# Flour shelf life?



## tlbrooks (Mar 17, 2011)

I've recently started making my own pasta an I've been trying to locate semolina flour and all I've been able to find were 2 pound packages for about $4.00 each. Well today I found the holy grail of semolina flour!! A 50 pound bag from a local resturant supply company for $21.00, kind of a no brainer! I will split this with my daughter but I'll still end up with 25 pounds. My question is what is the shelf life for flour in a dry pantry and what, if anything, can I do to extend shelf life? I really don't have room to freeze but I have a vacume sealer if that would help? What about canning? My cousin has a portable canner.

Thanks for all your help!


----------



## CraigC (Mar 17, 2011)

tlbrooks said:


> I've recently started making my own pasta an I've been trying to locate semolina flour and all I've been able to find were 2 pound packages for about $4.00 each. Well today I found the holy grail of semolina flour!! A 50 pound bag from a local resturant supply company for $21.00, kind of a no brainer! I will split this with my daughter but I'll still end up with 25 pounds. My question is what is the shelf life for flour in a dry pantry and what, if anything, can I do to extend shelf life? I really don't have room to freeze but I have a vacume sealer if that would help? What about canning? My cousin has a portable canner.
> 
> Thanks for all your help!


 
The deep freezer is your friend! We keep our semolina, wheat and rye flour in ours. I don't think it will go bad there. You can probably count the half-lives in decades.

Craig


----------



## Andy M. (Mar 17, 2011)

Vacuum seal the flour in 5-10 pound quantities.  Freeze those bags for 3-4 days then store them in a dry location.  Freezing will kill any bug larva that may be present.


----------



## Irishfan (Mar 17, 2011)

I would say 6 months in your pantry, as long as you keep it sealed and dry. I agree the best thing to do is find some room in your freezer. Good luck.


----------



## Josie1945 (Mar 17, 2011)

Irishfan said:


> I would say 6 months in your pantry, as long as you keep it sealed and dry. I agree the best thing to do is find some room in your freezer. Good luck.


 


Welcome to DC.

Josie


----------



## justplainbill (Mar 18, 2011)

You can vacuum pack about 7 cups (2+ lbs) of flour in a 1/2 gallon mason jar.  About 2" of headspace is required to prevent some of the flour from exiting jar during the vacuuming process.  If flour being vacuum packed is fresh, shelf life should exceed 2 years.  One gallon mayonnaise jars can hold a little over 5 pounds of semolina and, if fresh and stored in a dark cool location, (like the Pacific Northwest?) should have a shelf life of over one year.
I estimate we annually consume about 15 pounds of macaroni products per person.


----------



## Zereh (Mar 18, 2011)

justplainbill said:


> (like the Pacific Northwest?)



LOL How well you know us ...


----------



## justplainbill (Mar 18, 2011)

Nice seafood in Port Angeles.


----------



## Oldvine (Mar 18, 2011)

I freeze all my flour products.  Flour seems to last a very long time in the freezer.  One bag of anything with on bug in it is enough to ruin everything in the pantry so everything spends time in the freezer.


----------



## NoraC (Mar 18, 2011)
----------------------------------------
Please write out the part of the flour thread that opens with "You can vacuum" and closes with "Zereh (Mar 18, 2011)", swapping "mayonnaise" for "pickle".
----------------------------------------
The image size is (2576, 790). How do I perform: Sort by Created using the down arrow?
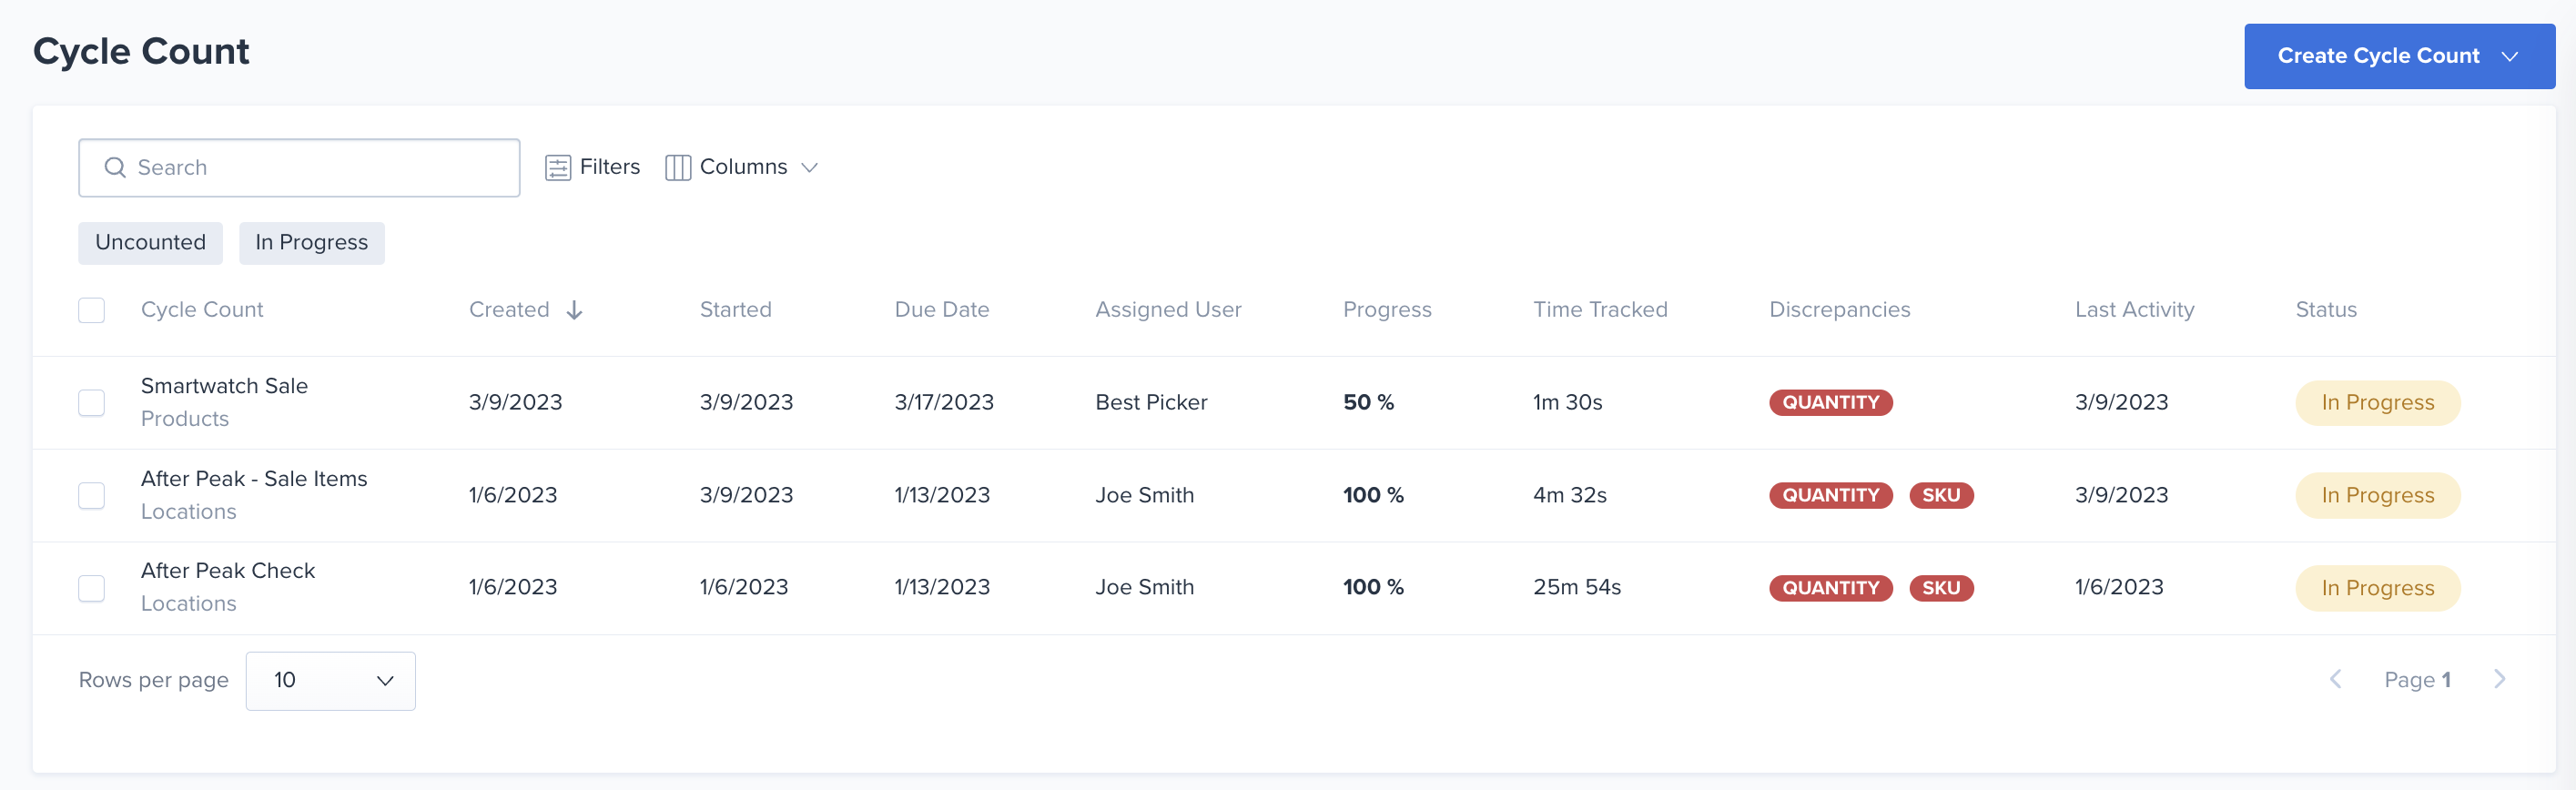[574, 310]
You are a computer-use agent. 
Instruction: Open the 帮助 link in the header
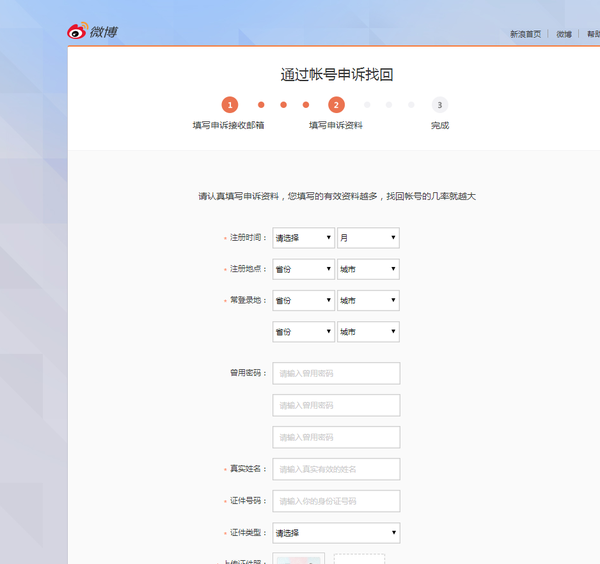pyautogui.click(x=593, y=34)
----------------------------------------
| Full answer |
You can vacuum pack about 7 cups (2+ lbs) of flour in a 1/2 gallon mason jar.  About 2" of headspace is required to prevent some of the flour from exiting jar during the vacuuming process.  If flour being vacuum packed is fresh, shelf life should exceed 2 years.  One gallon pickle jars can hold a little over 5 pounds of semolina and, if fresh and stored in a dark cool location, (like the Pacific Northwest?) should have a shelf life of over one year.
I estimate we annually consume about 15 pounds of macaroni products per person.


----------



## Zereh (Mar 18, 2011)